Problem statement:
Exactly the lines from the one containing "Where should I click to: Disable" to the final line below should be output, and no others.
= = = =
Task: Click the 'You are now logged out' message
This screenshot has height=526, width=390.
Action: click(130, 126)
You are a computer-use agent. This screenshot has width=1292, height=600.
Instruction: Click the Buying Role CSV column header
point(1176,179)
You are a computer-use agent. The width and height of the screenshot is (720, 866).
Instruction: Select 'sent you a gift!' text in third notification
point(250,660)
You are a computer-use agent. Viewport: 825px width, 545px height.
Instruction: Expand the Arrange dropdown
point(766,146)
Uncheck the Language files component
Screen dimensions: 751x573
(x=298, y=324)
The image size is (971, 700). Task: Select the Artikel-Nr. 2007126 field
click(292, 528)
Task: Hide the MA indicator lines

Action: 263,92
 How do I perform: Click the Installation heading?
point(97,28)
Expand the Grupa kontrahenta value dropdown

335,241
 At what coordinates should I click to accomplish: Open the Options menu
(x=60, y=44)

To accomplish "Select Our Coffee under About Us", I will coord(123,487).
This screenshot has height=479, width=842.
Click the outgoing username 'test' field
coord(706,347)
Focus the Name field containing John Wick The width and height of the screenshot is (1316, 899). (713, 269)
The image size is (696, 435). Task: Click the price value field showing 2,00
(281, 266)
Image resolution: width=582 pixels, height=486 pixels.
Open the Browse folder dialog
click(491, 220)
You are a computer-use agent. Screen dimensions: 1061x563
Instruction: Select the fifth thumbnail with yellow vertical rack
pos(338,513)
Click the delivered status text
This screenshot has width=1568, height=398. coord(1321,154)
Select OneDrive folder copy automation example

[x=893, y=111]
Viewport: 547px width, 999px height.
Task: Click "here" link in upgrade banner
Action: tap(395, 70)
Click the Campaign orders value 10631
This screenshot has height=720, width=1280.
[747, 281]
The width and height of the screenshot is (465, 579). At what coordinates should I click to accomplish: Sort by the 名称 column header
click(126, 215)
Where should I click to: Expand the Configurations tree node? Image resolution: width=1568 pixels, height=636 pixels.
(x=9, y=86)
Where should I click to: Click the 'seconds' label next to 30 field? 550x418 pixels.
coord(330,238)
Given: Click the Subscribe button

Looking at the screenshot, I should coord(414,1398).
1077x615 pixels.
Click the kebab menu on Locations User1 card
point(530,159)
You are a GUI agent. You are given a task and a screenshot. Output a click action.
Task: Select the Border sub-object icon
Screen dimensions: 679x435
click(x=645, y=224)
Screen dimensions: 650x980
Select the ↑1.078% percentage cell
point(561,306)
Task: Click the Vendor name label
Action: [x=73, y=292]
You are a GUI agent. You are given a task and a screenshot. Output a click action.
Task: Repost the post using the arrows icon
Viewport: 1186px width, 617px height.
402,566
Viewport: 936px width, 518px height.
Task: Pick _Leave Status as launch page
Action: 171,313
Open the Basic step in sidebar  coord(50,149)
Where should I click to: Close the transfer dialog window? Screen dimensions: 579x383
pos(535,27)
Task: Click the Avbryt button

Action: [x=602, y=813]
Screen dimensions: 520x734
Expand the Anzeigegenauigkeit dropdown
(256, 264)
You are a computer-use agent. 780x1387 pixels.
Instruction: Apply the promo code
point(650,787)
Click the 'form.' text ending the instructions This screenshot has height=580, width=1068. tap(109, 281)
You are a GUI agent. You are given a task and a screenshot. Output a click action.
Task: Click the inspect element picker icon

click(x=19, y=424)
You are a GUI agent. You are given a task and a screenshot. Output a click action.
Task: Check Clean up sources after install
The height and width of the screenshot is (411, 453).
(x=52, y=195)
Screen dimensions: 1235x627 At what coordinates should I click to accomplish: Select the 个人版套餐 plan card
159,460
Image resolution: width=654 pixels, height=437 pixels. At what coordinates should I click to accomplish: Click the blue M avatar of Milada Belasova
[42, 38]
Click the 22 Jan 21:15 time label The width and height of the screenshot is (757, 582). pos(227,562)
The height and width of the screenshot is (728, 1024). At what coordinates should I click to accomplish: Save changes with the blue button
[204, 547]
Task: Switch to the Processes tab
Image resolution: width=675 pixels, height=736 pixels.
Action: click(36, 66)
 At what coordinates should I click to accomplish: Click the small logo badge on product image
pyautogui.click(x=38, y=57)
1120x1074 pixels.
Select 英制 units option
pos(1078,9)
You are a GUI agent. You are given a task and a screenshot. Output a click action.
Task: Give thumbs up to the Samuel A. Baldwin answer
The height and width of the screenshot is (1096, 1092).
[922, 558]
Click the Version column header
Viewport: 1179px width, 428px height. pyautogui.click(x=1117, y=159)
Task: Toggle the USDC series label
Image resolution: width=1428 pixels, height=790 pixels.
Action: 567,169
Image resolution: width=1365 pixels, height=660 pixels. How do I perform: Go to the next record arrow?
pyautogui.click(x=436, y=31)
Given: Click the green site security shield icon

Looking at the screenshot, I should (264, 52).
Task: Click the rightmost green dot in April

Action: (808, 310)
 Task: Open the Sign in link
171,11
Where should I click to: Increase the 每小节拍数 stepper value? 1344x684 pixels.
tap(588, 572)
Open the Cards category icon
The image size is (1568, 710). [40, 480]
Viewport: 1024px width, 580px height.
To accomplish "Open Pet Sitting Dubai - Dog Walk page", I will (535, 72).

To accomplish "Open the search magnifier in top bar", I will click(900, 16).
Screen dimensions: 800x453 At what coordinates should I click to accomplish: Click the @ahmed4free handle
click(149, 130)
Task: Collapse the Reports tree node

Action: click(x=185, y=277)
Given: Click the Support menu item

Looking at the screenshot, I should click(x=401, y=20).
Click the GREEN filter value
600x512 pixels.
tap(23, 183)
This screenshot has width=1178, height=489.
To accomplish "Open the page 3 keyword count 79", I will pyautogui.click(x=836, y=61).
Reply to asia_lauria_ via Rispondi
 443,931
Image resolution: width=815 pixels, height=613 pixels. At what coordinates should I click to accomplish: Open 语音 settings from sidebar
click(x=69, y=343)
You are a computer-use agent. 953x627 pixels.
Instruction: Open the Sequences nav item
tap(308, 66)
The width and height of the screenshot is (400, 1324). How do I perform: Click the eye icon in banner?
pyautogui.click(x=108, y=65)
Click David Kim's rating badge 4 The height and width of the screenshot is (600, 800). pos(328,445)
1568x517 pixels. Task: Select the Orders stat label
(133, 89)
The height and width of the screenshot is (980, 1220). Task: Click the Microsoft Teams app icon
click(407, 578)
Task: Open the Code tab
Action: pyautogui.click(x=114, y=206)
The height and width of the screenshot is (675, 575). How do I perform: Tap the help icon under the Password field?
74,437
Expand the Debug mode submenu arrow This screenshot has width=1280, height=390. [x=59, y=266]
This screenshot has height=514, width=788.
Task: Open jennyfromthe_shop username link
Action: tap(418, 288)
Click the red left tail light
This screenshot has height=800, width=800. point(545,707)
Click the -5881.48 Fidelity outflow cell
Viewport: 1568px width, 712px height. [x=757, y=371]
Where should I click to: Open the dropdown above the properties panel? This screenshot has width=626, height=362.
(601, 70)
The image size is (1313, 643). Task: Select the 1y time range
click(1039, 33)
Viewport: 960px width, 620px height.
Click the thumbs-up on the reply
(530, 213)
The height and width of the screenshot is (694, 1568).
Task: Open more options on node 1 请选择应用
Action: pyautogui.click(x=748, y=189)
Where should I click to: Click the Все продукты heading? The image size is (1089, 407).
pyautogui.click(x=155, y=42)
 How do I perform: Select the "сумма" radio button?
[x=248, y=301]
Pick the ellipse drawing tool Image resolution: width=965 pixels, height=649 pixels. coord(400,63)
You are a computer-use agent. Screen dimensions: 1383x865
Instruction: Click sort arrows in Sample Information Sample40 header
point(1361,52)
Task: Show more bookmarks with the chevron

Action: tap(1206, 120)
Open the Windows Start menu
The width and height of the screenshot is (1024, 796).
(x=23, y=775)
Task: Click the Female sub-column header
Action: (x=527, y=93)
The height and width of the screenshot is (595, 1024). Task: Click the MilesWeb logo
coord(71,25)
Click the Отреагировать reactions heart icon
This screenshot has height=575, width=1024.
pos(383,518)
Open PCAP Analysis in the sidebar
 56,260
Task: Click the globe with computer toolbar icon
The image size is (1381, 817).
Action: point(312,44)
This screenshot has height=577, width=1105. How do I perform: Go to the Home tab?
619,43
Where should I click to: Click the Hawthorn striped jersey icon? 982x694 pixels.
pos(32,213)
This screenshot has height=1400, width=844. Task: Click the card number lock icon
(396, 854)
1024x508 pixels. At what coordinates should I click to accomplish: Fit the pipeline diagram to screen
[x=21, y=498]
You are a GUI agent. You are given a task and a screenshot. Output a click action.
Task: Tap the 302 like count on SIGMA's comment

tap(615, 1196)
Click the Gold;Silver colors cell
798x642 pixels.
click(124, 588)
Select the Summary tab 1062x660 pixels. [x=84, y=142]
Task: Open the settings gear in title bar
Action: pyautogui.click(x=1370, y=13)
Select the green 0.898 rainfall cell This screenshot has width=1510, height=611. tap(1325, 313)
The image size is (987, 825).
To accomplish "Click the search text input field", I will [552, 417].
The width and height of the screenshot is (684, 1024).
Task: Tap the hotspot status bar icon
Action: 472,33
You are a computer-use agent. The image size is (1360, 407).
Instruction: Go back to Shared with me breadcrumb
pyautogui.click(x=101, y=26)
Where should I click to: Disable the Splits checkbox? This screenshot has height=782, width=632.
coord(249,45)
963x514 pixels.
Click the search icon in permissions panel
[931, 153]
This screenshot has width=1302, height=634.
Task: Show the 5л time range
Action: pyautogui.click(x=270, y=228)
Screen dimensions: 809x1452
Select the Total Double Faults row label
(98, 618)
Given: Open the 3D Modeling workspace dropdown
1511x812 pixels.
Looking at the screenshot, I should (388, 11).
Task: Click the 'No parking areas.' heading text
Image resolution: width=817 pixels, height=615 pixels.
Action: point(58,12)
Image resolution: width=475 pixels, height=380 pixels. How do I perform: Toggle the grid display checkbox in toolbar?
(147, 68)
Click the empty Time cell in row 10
= = = =
Output:
Where should I click to: Disable the Splits checkbox? This screenshot has height=782, width=632.
coord(249,45)
963x514 pixels.
Click the search icon in permissions panel
[931, 153]
This screenshot has width=1302, height=634.
Task: Show the 5л time range
Action: pyautogui.click(x=270, y=228)
Screen dimensions: 809x1452
Select the Total Double Faults row label
(98, 618)
Given: Open the 3D Modeling workspace dropdown
1511x812 pixels.
Looking at the screenshot, I should (388, 11).
Task: Click the 'No parking areas.' heading text
Image resolution: width=817 pixels, height=615 pixels.
Action: point(58,12)
Image resolution: width=475 pixels, height=380 pixels. How do I perform: Toggle the grid display checkbox in toolbar?
(147, 68)
Click the empty Time cell in row 10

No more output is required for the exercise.